Work to be completed >>
Present the data once more in exactly its original form.

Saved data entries
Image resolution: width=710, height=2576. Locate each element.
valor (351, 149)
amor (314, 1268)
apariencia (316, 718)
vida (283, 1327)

Finished exercise >>
Image resolution: width=710, height=2576. Locate each element.
valor (351, 149)
amor (314, 1268)
apariencia (316, 718)
vida (283, 1327)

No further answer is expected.